Computer systems software is the software that acts as a foundation for other computer applications. Systems software includes low-level operating systems code, support libraries for programming language runtimes (like Python), databases, and network servers.
Systems software runs in challenging circumstances. It often has stringent performance requirements: a modern Web server should be able to serve hundreds of thousands of Web pages a second. It often operates in hostile environments: an operating system must resist attack from malicious people or bots. And, unlike pure algorithms, it exists in the practical world, and the needs of the practical world are always changing. It runs on real hardware, which has interesting performance characteristics that change over time and that affect which algorithms work best. And users and developers always have new needs or provide new workloads.

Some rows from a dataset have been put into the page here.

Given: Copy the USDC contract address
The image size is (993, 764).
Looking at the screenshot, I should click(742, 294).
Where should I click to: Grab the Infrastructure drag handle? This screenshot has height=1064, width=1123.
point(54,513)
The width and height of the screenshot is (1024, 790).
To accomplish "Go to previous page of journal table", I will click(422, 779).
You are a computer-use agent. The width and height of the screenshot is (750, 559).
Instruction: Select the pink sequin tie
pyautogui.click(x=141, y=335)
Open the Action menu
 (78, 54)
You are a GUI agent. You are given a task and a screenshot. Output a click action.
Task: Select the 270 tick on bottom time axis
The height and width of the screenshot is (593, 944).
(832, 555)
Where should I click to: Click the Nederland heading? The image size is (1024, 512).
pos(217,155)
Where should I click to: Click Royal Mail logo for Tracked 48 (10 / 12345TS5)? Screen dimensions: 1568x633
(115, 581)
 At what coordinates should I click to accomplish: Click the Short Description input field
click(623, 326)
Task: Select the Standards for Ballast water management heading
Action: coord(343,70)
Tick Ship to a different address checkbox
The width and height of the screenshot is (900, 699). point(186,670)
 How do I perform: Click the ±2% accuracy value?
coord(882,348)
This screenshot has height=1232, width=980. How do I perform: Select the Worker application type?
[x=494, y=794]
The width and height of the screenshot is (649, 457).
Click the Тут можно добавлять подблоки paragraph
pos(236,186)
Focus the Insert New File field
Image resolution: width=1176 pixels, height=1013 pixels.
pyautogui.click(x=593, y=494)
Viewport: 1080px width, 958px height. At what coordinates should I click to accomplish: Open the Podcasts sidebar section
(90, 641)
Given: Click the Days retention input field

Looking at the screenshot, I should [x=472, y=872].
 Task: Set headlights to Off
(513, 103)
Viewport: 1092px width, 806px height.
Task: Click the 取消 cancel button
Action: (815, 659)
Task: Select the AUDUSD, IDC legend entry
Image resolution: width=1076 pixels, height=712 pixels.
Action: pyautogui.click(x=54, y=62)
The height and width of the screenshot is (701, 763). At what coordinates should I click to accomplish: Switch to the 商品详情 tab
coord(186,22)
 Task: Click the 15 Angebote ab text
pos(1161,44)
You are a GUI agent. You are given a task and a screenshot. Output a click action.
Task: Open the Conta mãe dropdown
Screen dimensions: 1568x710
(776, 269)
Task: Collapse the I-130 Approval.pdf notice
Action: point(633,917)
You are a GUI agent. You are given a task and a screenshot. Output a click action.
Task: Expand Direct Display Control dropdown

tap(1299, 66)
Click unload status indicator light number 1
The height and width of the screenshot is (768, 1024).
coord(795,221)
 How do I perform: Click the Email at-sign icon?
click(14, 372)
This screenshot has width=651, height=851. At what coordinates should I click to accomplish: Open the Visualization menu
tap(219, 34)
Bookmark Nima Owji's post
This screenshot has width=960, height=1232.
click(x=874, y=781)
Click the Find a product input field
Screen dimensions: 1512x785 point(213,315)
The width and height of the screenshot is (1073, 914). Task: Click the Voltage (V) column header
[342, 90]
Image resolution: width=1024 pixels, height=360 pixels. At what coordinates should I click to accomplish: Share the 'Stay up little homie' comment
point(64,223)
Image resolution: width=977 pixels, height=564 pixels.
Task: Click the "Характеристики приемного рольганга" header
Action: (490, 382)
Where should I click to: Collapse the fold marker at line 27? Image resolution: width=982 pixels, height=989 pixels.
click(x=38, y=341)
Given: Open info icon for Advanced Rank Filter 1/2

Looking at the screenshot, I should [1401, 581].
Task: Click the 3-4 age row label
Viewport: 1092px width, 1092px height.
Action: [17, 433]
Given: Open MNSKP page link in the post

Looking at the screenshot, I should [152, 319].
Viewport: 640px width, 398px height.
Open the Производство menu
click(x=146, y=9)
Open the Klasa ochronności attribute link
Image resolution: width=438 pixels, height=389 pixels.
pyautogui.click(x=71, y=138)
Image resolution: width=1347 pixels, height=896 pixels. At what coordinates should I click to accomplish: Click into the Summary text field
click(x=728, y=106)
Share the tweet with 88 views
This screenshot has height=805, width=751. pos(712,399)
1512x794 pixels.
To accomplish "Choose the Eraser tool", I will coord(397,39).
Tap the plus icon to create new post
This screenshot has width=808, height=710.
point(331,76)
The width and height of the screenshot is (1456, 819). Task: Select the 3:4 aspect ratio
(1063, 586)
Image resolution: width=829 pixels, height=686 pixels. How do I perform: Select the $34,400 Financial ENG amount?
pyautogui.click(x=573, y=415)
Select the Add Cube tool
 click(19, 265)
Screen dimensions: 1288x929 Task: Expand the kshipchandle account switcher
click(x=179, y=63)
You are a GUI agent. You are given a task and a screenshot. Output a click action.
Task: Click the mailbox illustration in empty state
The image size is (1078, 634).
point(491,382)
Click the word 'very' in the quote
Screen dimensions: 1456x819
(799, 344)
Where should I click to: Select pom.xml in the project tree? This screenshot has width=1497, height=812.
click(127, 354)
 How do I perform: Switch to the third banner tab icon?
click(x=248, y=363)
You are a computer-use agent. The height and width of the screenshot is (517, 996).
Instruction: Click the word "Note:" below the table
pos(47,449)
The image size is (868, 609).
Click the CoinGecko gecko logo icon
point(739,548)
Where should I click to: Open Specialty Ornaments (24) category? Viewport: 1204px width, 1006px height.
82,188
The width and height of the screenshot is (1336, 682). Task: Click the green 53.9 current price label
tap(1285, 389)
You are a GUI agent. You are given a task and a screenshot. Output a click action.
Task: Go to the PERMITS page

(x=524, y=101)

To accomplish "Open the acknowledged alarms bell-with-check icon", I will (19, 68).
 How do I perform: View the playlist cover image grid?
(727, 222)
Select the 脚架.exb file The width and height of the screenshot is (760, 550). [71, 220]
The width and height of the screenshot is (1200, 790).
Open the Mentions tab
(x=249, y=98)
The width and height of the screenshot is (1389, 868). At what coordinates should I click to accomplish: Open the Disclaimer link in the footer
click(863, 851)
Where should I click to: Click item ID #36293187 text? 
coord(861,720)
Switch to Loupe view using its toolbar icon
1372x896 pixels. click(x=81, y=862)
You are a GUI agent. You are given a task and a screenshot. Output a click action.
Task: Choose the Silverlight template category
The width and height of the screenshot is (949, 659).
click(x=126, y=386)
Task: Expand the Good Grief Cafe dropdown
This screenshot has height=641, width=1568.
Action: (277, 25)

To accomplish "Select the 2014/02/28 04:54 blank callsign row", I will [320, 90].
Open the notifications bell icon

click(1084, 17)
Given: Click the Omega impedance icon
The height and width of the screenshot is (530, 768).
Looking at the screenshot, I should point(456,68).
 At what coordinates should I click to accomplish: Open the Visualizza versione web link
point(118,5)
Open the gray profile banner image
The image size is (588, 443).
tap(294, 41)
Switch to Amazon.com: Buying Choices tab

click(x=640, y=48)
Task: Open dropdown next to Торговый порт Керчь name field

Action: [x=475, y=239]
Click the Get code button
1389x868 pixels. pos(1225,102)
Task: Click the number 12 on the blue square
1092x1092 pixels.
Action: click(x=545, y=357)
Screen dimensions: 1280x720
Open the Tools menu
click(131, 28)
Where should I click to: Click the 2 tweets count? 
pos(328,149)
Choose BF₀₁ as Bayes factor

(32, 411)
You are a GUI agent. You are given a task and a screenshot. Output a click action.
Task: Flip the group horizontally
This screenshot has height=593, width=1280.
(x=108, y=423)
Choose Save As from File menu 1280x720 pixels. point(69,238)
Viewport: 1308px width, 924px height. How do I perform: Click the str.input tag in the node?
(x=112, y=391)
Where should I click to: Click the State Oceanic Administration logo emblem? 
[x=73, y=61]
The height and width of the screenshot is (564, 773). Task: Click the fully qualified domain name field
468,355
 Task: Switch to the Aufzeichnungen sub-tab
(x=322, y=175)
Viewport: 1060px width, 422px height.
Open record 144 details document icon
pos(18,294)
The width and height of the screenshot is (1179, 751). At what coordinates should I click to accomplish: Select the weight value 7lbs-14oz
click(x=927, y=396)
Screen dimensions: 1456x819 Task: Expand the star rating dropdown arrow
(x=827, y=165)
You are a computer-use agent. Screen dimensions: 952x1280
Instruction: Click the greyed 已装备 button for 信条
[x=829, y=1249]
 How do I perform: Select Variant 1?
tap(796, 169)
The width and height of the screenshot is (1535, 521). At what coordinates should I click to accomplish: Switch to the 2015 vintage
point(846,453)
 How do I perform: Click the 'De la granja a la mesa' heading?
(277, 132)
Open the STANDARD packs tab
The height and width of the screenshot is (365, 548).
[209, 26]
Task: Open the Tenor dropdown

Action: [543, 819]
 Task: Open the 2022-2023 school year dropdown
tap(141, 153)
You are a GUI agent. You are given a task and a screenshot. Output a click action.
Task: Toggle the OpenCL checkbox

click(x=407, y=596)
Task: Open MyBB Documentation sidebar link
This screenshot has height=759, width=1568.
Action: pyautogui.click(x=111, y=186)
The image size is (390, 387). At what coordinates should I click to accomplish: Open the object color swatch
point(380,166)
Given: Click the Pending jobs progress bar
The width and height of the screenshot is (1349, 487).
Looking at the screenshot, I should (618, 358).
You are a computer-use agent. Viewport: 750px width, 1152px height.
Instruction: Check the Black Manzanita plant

These challenges make systems software an excellent context to learn computer programming. We think systems software programming is a critical skill for computer scientists. If you understand systems programming, you will be able to analyze and solve more software problems—you will have the tools to tame some of the most confusing bugs there are. Few computer scientists are full-time systems programmers, but every important program I’ve ever worked on has portions that demand a systems approach. And systems programming is really fun: it’s fun to figure out how software really works. You get there by building systems yourself.
Your work
(This and the next slides summarize several aspects of the course policies.)
- Six problem sets
- Two midterms and a final in person
- Section
- Starting next week
- Attendance checked, especially for simultaneously-enrolled students
Grading
- Rough breakdown: 50% assignments, 35% tests, 15% participation
- Course grading: A means mastery
- Grading with extra credit
- Each problem set has extra credit opportunities
- Final course grades are assigned by computing two scores, one without extra credit and one with extra credit
- You get the maximum of the two grades
- No conversion to pass/fail after 5th Monday
Problem sets and collaboration
- Collaboration on problem sets is encouraged
- Discuss general strategies, code structure, specific bugs with your classmates
- But you must turn in your own code, and you must understand your code
- You should be able to replicate your solution, from scratch, without collaboration or AI help
- Cite all help (except staff)
- New this year
- Three distinct commits: Each problem set must show evidence of having been worked on over time, in the form of three different commits in the history that pass different numbers of tests
- We may ask students to answer oral questions about their code
AI
- The goal of this course is to teach you a valuable way of thinking
- You may code with an AI assistant, but:
- You must turn in your own code, and you must understand your code
- Cite any AI assistants you use
- No collaboration with humans or AIs on tests and exams
Our programming language
We use the C++ programming language in this class.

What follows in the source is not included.